PASSAGE FOR REVIEW.

──────

Each New Year, millions of people pick specific aspects of their lives that they wish to improve. Despite the interest, in nearly every case, no meaningful change occurs. One study from Inc.com shows that only 9% of goal-seekers achieve their so-called ‘New Years Resolutions.’
The Western, cultural emphasis on goal-setting and achievement is still dominant. However, the repeated failure of the masses to actually achieve their goals, is a damning indictment on the merits of this approach. It is time for a different way of thinking about achievement and personal progress.
This year, you can join the 9% who actually achieve their New Year’s Resolutions and you can do it with much less stress and much more fun. All you have to do is ditch your attachment to a predefined goal, and replace it with a system that moves you forward.
The SMART Goals Movement
The popular framework that people have used for decades now is the SMART Goal. This is taught in workplaces, business schools, and just about everywhere else. But does it actually work?

──────

RAW DATA.
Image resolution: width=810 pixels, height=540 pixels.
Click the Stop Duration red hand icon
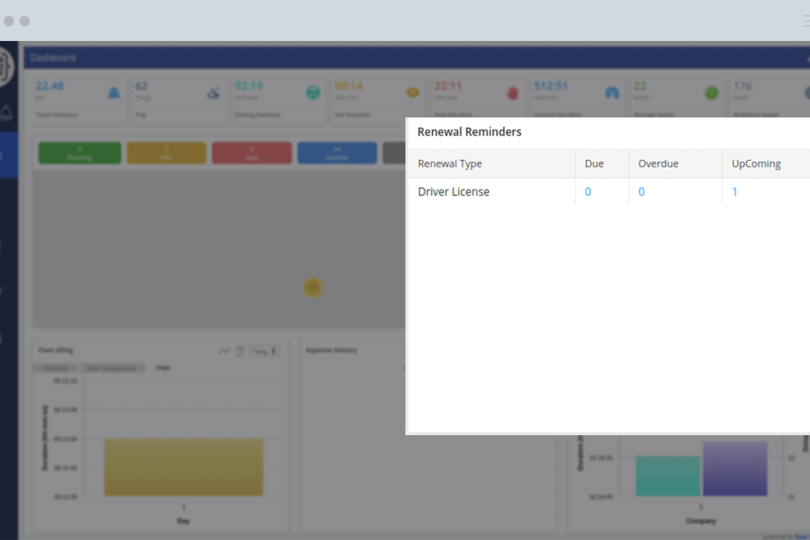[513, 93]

──────

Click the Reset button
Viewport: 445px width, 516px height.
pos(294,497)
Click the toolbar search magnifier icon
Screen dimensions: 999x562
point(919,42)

──────

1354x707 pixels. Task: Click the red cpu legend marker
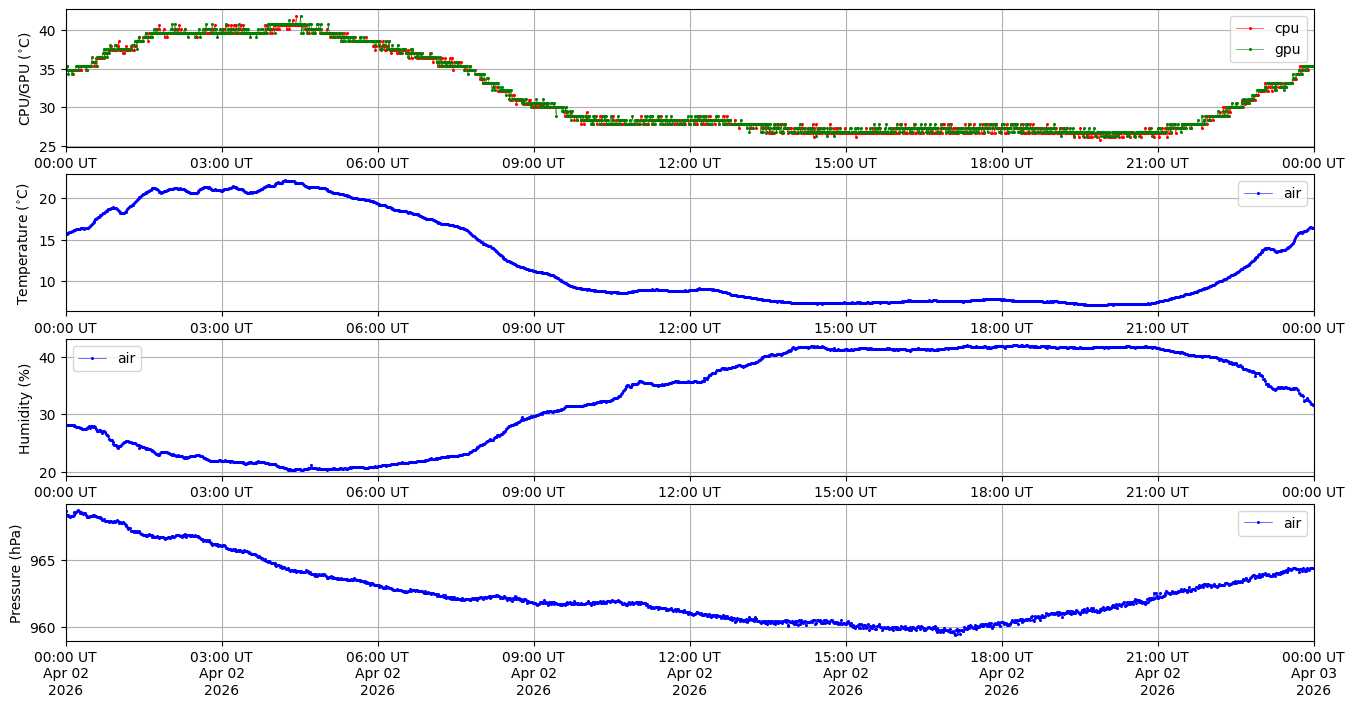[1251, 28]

──────

WHAT THIS EXERCISE ASKS.
[A] From the piece on New Year's resolutions, copy the stretch from "This year, you" through "it actually work?".
[B] Answer these from the piece on New Year's resolutions:
(i) According to the Inc.com study, what share of goal-seekers achieve their resolutions?
(ii) What should replace an attachment to a predefined goal?
(iii) What is the popular framework that people have used for decades called?
[C] Keep writing the piece on New Year's resolutions, starting right after its last sentence.

PER-TASK ANSWERS.
[A]
This year, you can join the 9% who actually achieve their New Year’s Resolutions and you can do it with much less stress and much more fun. All you have to do is ditch your attachment to a predefined goal, and replace it with a system that moves you forward.
The SMART Goals Movement
The popular framework that people have used for decades now is the SMART Goal. This is taught in workplaces, business schools, and just about everywhere else. But does it actually work?

[B]
(i) 9%
(ii) A system that moves you forward
(iii) The SMART Goal

[C]
A corporate consultant by the name of George T. Doran created this concept in 1981. The title of his massively influential paper was “There’s a S.M.A.R.T. Way to Write Management’s Goals and Objectives.”
The ‘SMART’ logic breaks down as follows. According to Doran and his disciples, goals should be:
- Specific – the outcome is clear and not too broadly defined.
- Measurable – a quantifiable indicator of progress is defined.
- Assignable – resources and people who will help on the journey are leveraged.
- Realistic – we should pick goals that are attainable.
- Time-Specific – if no timeline is identified, the level of urgency will be too low.
It sounds so ‘smart!’ How could it be wrong? Well, as the old adage goes, all that glitters is not gold.
The Problem with Goals
Anyone who can come up with such a nifty acronym is undoubtedly clever, and smart. But the results are in and SMART goals have not been effective.
Why? Here are a few major problems with goals, whether SMART or otherwise:
- Imperfectly Defined
Goals can be difficult to define, especially when one lacks experience with the required subject matter. An imperfectly defined goal is toxic when adherents stick to it steadfastly. Even with knowledge and experience, we are almost always missing crucial information at the stage where goals are defined.
- Misdirected Focus
By clinging to a rigid, preset goal, we are virtually guaranteed to miss valuable learning. Progress is made from the learning, and application of information. Goals restrict this process, to varying degrees.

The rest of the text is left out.